── The data

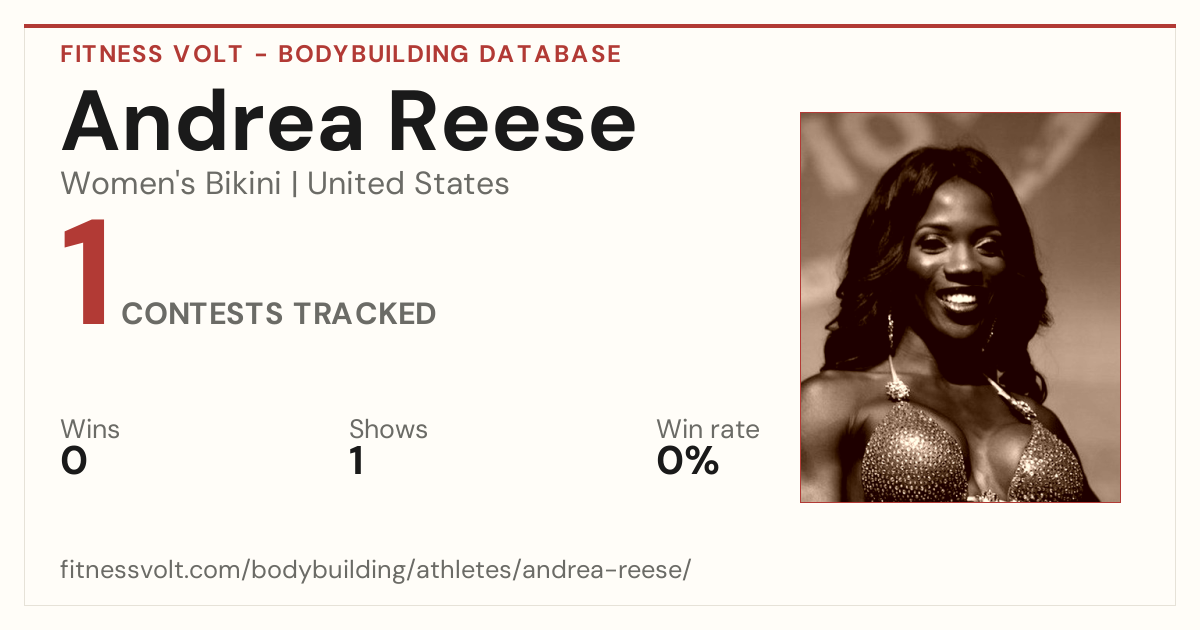Screen dimensions: 1200x630
Task: Click the Wins value 0
Action: [74, 461]
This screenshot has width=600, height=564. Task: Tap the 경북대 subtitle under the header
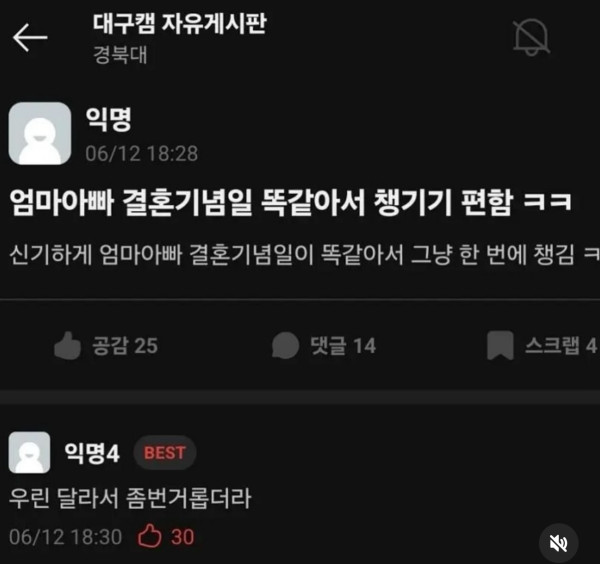[x=120, y=55]
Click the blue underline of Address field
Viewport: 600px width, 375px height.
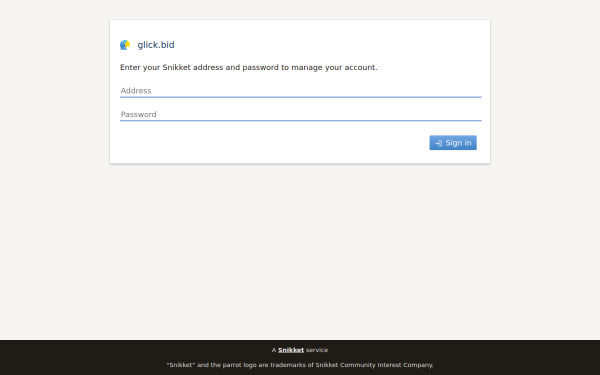point(301,97)
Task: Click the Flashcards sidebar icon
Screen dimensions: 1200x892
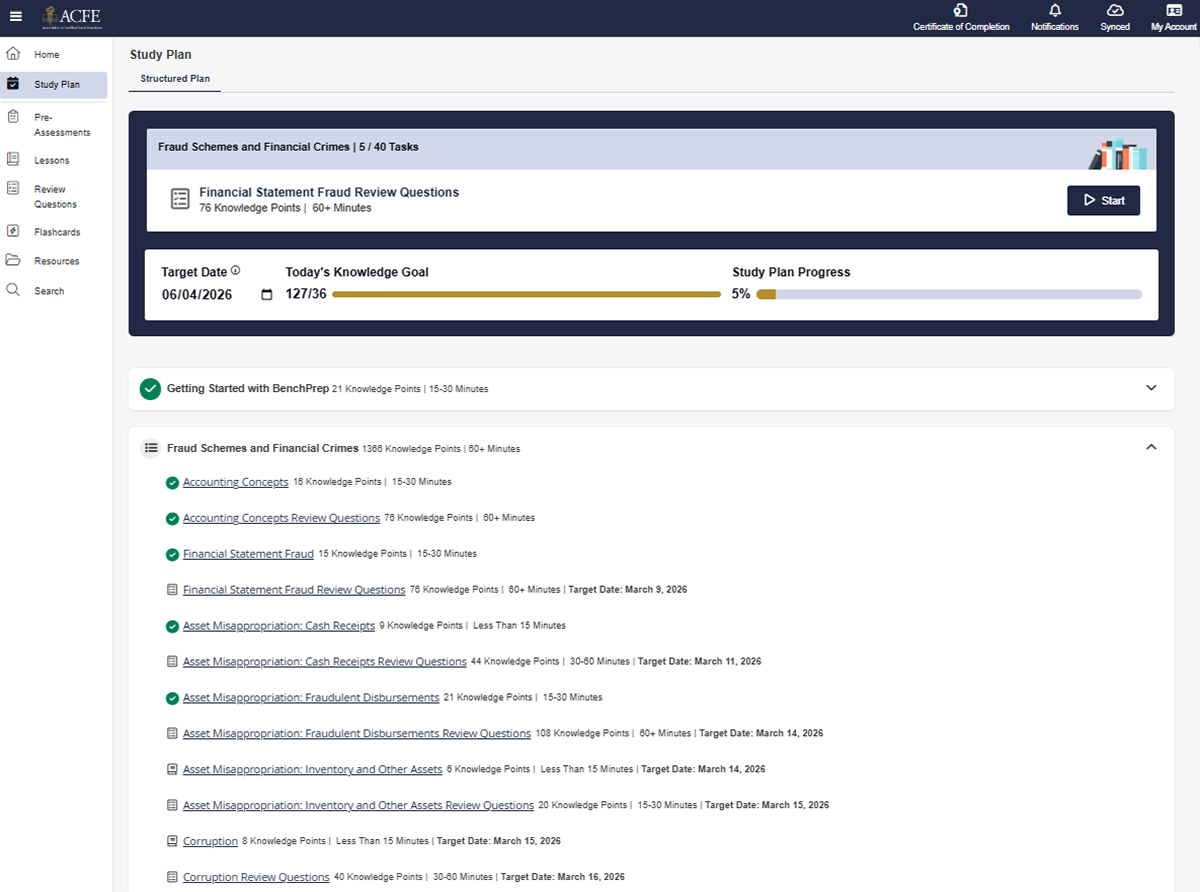Action: click(x=13, y=231)
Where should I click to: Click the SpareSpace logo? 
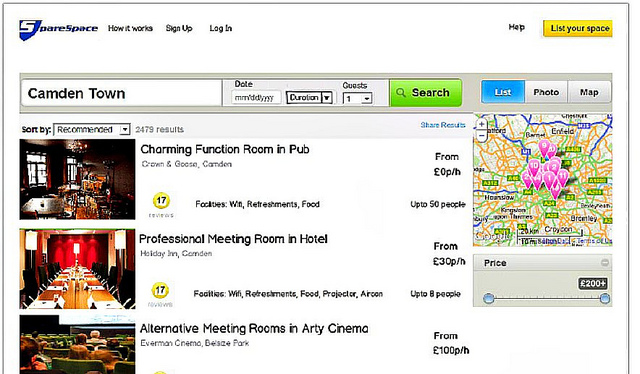[58, 29]
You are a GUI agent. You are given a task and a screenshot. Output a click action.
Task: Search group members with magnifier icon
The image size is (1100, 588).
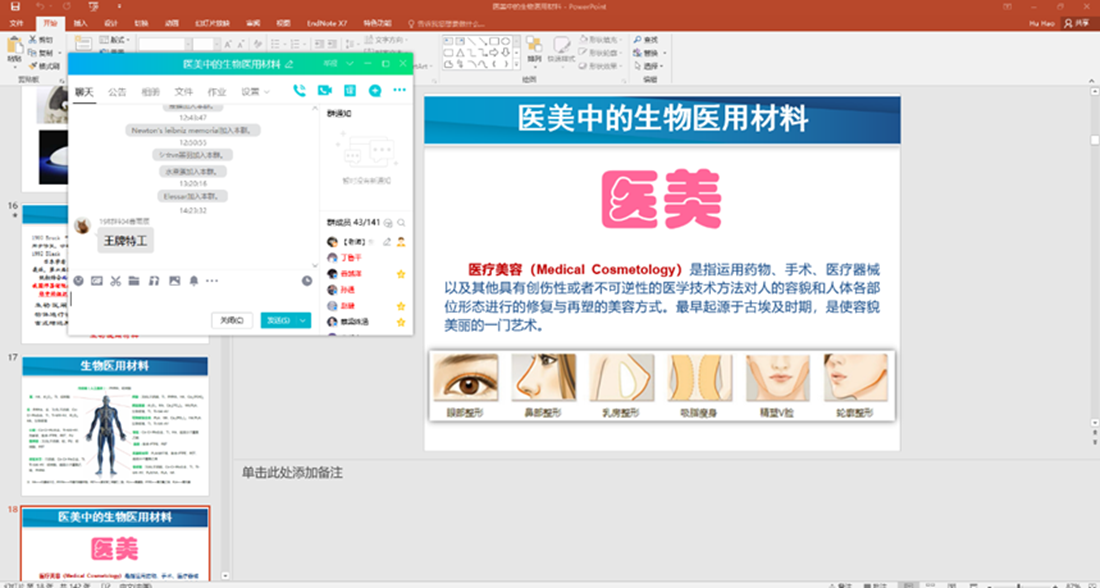coord(401,222)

────

## To do
For each line of the material that contains "icon", return a copy.

## Answer box
Task: Click the Flashcards sidebar icon
Task: Search group members with magnifier icon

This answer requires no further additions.